- [PROVIDED RECORDS]
Content starts

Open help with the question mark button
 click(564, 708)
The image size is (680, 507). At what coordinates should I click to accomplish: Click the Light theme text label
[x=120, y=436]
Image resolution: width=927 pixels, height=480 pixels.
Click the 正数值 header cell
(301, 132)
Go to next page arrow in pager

Content ends
Content starts

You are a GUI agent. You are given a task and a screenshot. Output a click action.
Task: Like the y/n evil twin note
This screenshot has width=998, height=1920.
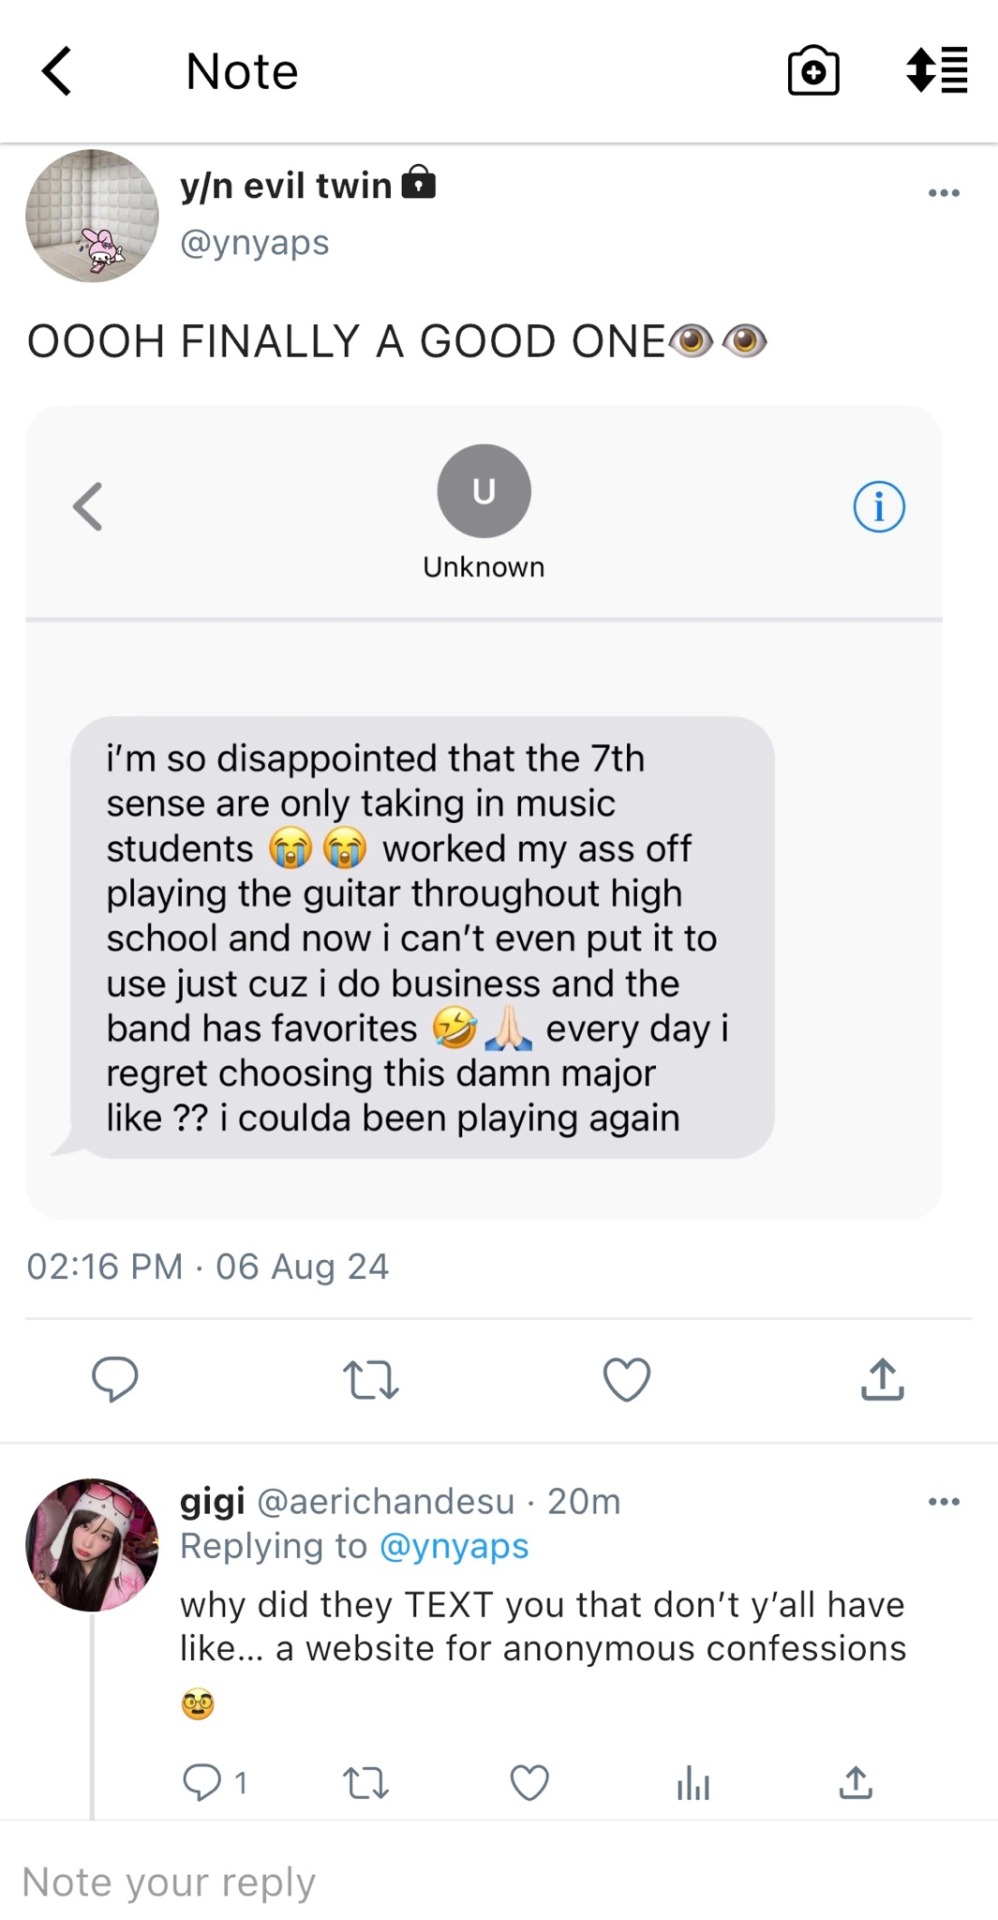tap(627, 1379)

Content ends
Content starts

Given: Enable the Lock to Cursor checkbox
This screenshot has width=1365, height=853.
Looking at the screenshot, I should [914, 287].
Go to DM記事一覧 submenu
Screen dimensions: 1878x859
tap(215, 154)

Content ends

- [WORK ORDER] Write out only the lines that run from the line containing "Image resolution: width=927" through the line containing "Go to next page arrow in pager", both included, exactly as they appear above.

- [COMPLETED TASK]
Image resolution: width=927 pixels, height=480 pixels.
Click the 正数值 header cell
(301, 132)
Go to next page arrow in pager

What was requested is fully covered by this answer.